Healthcare for 9/11 Veterans

9/11 era veterans (those who served in Afghanistan and Iraq) and the battle of their healthcare has been a long saga and at times a thorn in the side, for those who desperately need help post serving. It should be simple to give those who served healthcare, but it has been a hardship to maneuver. There is, of course, no easy fix. The stresses of choosing to serve our country have been painfully evident for years, and it seems like we are just starting to become more active in advocating for our veterans. In 2014, the suicide rate among veterans was about twenty-two percent higher than among adults who had not served in the military, the VA reported in September.

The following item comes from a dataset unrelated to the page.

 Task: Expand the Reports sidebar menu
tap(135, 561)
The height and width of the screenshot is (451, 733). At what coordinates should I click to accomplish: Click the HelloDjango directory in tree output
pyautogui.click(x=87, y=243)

The VA has had persistent problems trying to care for the more than four million service members who have left duty since the start of the U.S.'s 16-year war in Afghanistan. With the number of the veterans so large and the numbers of people available to help significantly smaller, especially since the number of those who are equipped to help in the most needed ways, there is a challenge to emotionally and physically see every veteran. That is when veterans struggle if they are not seen.

Due to the aforementioned circumstances, a committee has started to fight for veterans’ healthcare rights as they are entitled to them. While many veterans do indeed receive good mental health care through Veterans Affairs, it's inconsistent across the system, according to the report from the National Academies of Sciences, Engineering, and Medicine-nonprofit institutions that inform public policy. The detailed, 439-page assessment of the VA's mental health services was ordered by Congress in 2013 and completed by a committee of eighteen academics.

The academics have worked together for those who are not in the perfect position to speak about those issues. And what they witnessed and heard is something that everyone should be aware of. What was reported that mundane issues like navigating parking for therapy were something that was a stressor for them, if they were dealing with mental illnesses, getting help did seem like an uphill battle as the need was high, yet the support they felt was limited. As stated in the committee’s findings, other factors such as lack of social support, distance, and fear of revealing a mental health issue may discourage veterans from seeking care at all.

This is something we should be able to change and with this progress set in place, we should be on target to do so. Breaking down barriers to care will require reaching out to veterans and streamlining application processes, as well as investments in the VA workforce, facilities, and technology, according to the report.

Emily Blair, manager of military and veterans policy at the National Alliance on Mental Illness, a nonprofit advocacy group, realizes that their goal of giving adequate healthcare to all veterans in three to five years is “an optimistic goal”, but is worth shooting for the stars for.